#### MATERIAL PROVIDED

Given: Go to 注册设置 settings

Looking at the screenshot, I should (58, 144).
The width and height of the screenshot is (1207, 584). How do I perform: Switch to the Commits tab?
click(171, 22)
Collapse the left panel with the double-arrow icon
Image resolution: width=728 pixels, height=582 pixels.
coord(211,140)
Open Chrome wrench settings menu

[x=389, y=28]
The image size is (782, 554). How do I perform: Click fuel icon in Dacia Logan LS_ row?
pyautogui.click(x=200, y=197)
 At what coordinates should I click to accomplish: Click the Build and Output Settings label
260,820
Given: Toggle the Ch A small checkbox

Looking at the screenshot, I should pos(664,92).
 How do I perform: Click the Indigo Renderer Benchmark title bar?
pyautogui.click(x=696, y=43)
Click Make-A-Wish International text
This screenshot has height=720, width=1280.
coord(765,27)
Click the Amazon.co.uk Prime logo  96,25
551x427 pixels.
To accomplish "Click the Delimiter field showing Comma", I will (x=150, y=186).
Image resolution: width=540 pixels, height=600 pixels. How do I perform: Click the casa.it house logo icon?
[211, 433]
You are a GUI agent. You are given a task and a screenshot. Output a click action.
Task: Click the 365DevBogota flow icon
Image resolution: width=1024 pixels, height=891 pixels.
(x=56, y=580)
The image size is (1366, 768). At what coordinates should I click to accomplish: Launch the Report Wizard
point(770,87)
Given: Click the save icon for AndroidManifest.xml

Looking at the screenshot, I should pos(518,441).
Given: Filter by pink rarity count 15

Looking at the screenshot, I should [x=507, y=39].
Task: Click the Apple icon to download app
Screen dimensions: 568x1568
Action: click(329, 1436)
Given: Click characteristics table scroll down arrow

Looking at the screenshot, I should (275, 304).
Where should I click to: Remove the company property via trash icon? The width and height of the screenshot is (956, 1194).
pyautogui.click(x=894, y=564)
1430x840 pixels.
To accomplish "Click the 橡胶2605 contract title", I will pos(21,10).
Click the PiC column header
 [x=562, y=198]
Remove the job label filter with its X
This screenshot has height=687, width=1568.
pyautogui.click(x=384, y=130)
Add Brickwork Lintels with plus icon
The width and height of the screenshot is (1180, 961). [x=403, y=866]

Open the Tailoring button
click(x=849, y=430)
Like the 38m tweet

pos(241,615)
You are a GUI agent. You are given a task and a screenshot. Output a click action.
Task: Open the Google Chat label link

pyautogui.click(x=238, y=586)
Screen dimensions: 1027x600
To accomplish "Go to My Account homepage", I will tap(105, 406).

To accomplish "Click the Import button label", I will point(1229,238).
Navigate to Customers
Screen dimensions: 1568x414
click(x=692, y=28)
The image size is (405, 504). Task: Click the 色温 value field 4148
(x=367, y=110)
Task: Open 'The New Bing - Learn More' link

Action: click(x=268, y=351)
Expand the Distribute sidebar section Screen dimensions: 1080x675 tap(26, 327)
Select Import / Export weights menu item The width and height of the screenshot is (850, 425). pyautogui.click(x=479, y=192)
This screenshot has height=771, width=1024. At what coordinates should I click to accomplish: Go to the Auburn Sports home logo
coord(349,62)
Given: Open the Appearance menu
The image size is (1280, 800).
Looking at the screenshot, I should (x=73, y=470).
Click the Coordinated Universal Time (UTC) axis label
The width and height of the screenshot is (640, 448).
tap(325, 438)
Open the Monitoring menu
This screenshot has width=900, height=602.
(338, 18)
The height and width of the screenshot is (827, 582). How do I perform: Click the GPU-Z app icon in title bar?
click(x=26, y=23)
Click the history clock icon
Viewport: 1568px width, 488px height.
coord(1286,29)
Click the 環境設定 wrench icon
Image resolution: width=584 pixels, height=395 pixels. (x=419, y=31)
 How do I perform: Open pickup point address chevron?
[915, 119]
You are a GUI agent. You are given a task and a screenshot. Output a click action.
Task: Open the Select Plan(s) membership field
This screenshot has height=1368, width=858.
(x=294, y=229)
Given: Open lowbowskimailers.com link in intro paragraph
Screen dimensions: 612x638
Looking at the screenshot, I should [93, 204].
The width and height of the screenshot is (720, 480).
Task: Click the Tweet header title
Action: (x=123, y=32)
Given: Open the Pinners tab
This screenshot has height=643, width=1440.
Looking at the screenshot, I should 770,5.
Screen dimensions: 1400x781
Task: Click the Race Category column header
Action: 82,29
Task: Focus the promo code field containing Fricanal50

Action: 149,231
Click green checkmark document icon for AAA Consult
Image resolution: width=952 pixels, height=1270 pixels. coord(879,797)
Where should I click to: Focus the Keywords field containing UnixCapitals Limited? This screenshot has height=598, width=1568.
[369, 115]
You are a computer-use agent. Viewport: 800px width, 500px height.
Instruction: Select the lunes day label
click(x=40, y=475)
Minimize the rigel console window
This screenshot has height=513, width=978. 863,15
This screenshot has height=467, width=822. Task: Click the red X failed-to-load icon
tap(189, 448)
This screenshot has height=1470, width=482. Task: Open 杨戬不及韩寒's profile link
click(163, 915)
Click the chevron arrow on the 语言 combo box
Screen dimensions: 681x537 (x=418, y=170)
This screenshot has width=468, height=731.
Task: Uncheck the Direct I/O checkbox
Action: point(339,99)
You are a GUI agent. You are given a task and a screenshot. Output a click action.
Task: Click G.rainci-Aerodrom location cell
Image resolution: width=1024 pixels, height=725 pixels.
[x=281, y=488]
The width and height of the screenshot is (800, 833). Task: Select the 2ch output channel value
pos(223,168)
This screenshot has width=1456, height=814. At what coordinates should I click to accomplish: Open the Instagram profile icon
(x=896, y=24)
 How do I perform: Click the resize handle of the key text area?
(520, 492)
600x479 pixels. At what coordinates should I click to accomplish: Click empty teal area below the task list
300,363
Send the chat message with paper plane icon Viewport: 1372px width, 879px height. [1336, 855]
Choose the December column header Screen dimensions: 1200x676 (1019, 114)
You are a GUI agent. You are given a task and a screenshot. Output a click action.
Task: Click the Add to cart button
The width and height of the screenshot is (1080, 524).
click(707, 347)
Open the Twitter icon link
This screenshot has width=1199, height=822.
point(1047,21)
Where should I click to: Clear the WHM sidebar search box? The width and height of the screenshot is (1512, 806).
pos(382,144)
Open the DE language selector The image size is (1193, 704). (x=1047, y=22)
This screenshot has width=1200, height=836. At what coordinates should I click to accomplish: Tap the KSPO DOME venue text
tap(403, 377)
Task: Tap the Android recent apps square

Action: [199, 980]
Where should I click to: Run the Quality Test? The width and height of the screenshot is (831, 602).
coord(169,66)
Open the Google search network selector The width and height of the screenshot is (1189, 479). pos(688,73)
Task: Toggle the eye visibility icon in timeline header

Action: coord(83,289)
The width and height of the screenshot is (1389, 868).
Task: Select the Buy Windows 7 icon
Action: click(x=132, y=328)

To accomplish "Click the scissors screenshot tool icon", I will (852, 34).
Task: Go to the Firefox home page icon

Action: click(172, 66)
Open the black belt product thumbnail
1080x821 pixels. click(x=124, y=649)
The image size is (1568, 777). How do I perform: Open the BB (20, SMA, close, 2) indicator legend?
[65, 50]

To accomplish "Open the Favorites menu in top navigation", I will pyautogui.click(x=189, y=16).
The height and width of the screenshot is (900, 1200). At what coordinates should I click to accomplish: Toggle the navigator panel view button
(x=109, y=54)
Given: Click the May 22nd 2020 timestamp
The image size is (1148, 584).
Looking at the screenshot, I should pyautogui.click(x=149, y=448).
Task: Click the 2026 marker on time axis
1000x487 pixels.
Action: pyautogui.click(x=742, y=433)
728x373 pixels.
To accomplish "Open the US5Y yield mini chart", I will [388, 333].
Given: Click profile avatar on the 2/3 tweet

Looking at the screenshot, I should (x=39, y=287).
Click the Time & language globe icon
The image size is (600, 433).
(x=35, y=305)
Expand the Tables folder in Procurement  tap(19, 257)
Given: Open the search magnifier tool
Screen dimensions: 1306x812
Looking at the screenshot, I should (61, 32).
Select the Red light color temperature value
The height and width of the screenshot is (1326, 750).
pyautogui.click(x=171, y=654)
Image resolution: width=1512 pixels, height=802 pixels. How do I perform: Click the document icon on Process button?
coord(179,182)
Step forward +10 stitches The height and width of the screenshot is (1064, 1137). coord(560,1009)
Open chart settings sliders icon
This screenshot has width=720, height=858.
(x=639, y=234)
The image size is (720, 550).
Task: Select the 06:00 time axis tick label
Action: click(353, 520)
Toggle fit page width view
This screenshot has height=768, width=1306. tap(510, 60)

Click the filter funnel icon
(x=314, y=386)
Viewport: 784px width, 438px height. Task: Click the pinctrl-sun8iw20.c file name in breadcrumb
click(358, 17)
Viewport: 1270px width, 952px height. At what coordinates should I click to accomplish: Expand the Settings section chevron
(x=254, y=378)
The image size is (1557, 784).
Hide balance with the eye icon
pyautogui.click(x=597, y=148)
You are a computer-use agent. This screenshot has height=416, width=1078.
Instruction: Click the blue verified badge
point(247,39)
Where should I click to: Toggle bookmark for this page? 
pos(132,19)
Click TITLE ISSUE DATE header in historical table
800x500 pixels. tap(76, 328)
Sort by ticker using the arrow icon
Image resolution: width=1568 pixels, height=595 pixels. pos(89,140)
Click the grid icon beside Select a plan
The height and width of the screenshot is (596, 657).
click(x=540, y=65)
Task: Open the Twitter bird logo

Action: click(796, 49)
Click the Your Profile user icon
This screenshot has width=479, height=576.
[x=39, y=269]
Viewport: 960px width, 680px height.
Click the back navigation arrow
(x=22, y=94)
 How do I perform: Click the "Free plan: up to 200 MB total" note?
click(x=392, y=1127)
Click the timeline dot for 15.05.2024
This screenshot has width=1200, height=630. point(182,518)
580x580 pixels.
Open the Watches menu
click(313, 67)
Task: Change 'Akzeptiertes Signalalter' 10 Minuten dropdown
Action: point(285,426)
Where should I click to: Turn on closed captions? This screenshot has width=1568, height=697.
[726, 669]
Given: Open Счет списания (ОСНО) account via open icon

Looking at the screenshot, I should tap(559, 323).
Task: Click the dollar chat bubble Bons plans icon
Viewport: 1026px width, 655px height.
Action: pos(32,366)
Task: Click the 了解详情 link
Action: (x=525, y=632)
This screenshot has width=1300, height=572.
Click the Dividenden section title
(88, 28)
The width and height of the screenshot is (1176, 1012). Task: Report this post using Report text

#### WORK TO COMPLETE
The expected output is every line from the material above where "selector" can be found.

#### TASK RESPONSE
Open the DE language selector The image size is (1193, 704). (x=1047, y=22)
Open the Google search network selector The width and height of the screenshot is (1189, 479). pos(688,73)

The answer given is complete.